Incidental Visualizations: Pre-Attentive Primitive Visual Tasks

Autores
Moreira, J; Mendes, D; Gonçalves, D;

Publicação
AVI '20: International Conference on Advanced Visual Interfaces, Island of Ischia, Italy, September 28 - October 2, 2020

Abstract
In InfoVis design, visualizations make use of pre-attentive features to highlight visual artifacts and guide users' perception into relevant information during primitive visual tasks. These are supported by visual marks such as dots, lines, and areas. However, research assumes our pre-attentive processing only allows us to detect specific features in charts. We argue that a visualization can be completely perceived pre-attentively and still convey relevant information. In this work, by combining cognitive perception and psychophysics, we executed a user study with six primitive visual tasks to verify if they could be performed pre-attentively. The tasks were to find: horizontal and vertical positions, length and slope of lines, size of areas, and color luminance intensity.

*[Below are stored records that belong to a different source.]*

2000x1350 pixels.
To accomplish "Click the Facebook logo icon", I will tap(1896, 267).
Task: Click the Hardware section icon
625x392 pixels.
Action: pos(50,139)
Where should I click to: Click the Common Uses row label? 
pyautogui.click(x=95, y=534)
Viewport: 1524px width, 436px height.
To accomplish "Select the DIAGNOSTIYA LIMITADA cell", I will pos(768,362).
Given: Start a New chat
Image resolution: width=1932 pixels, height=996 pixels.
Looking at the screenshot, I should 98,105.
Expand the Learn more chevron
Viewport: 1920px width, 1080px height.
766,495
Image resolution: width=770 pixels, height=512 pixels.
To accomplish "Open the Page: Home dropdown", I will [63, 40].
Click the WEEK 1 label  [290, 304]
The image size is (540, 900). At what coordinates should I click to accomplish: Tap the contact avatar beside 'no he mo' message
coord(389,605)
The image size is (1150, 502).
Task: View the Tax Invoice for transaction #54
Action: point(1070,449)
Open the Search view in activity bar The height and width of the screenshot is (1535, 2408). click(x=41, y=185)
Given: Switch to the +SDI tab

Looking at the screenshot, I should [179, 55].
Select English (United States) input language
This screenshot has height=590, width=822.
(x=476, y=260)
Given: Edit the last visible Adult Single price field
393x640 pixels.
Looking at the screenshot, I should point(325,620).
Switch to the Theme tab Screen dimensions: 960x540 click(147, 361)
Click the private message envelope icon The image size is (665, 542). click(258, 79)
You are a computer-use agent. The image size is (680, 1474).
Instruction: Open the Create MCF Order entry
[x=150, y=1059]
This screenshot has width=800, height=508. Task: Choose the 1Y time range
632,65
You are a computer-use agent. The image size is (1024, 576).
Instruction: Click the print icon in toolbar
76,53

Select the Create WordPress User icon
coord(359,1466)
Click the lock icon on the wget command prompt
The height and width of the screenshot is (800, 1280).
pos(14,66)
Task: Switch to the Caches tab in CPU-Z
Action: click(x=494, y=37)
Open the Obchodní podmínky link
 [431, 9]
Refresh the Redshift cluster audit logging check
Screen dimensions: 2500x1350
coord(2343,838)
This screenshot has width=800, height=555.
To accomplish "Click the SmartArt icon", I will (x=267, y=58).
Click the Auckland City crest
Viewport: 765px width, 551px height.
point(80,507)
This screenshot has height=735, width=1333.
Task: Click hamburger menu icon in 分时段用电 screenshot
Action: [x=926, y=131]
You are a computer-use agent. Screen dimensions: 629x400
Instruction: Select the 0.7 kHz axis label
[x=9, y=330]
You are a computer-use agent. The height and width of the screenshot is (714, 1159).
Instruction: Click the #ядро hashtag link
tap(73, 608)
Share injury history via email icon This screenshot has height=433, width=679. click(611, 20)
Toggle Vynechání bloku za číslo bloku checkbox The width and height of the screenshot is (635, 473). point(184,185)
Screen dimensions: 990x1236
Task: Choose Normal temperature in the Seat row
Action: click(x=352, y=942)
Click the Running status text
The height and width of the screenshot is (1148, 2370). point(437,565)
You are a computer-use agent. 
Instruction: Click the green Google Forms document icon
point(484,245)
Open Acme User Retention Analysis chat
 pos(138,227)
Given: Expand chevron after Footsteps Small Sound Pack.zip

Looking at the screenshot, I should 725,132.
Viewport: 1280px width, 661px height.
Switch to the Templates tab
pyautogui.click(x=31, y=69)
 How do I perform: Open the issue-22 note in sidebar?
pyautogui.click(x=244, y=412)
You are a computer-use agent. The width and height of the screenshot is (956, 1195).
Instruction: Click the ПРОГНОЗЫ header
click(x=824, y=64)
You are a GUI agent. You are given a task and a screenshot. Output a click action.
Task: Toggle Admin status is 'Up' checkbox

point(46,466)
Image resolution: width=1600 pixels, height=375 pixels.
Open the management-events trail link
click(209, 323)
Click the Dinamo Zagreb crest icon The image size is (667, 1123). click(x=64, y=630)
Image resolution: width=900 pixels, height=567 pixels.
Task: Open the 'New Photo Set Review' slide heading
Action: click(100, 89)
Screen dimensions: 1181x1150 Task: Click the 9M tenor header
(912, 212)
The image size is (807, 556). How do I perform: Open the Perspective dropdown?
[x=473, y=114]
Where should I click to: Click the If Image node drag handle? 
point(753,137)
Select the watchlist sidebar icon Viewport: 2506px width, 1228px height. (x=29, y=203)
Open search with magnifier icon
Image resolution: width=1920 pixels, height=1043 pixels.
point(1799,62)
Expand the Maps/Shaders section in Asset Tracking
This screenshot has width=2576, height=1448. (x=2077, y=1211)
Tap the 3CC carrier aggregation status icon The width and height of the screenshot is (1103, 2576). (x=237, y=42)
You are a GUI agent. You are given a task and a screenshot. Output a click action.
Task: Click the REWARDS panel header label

Users were presented with very simple visualizations, with one encoded value at a time, allowing us to assess the accuracy and response time. Our results showed that horizontal position identification is the most accurate and fastest task to do, and the color luminance intensity identification task is the worst. We believe our study is the first step into a fresh field called Incidental Visualizations, where visualizations are meant to be seen at-a-glance, and with little effort. © 2020 ACM.

2019

VisMillion: A novel interactive visualization technique for real-time big data

Autores
Pires, G; Mendes, D; Goncalves, D;

Publicação
PROCEEDINGS OF THE 2019 INTERNATIONAL CONFERENCE ON GRAPHICS AND INTERACTION (ICGI 2019)

Abstract
The rapid increase of connected devices causes more and more data to be generated and, in some cases, this data needs to be analyzed as it is received. As such, the challenge of presenting streaming data in such way that changes in the regular flow can be detected needs to be tackled, so that timely and informed decisions can be made. This requires users to be able to perceive the information being received in the moment in detail, while maintaining the context. In this paper, we propose VisMillion, a visualization technique for large amounts of streaming data, following the concept of graceful degradation. It is comprised of several different modules positioned side by side, corresponding to different contiguous time spans, from the last few seconds to a historical view of all data received in the stream so far. Data flows through each one from right to left and, the more recent the data, the more detailed it is presented. To this end, each module uses a different technique to aggregate and process information, with special care to ensure visual continuity between modules to facilitate the analysis. VisMillion was validated through a usability evaluation with 21 participants, as well as performance tests. Results show that it fulfills its objective, successfully aiding users to detect changes, patterns and anomalies in the information being received.

2019

WARPING DEIXIS: Distorting Gestures to Enhance Collaboration

Autores
Sousa, M; dos Anjos, RK; Mendes, D; Billinghurst, M; Jorge, J;

Publicação
CHI 2019: PROCEEDINGS OF THE 2019 CHI CONFERENCE ON HUMAN FACTORS IN COMPUTING SYSTEMS

Abstract
When engaged in communication, people often rely on pointing gestures to refer to out-of-reach content. However, observers frequently misinterpret the target of a pointing gesture. Previous research suggests that to perform a pointing gesture, people place the index finger on or close to a line connecting the eye to the referent, while observers interpret pointing gestures by extrapolating the referent using a vector defined by the arm and index finger. In this paper we present Warping Deixis, a novel approach to improving the perception of pointing gestures and facilitate communication in collaborative Extended Reality environments. By warping the virtual representation of the pointing individual, we are able to match the pointing expression to the observer's perception. We evaluated our approach in a co-located side by side virtual reality scenario. Results suggest that our approach is effective in improving the interpretation of pointing gestures in shared virtual environments.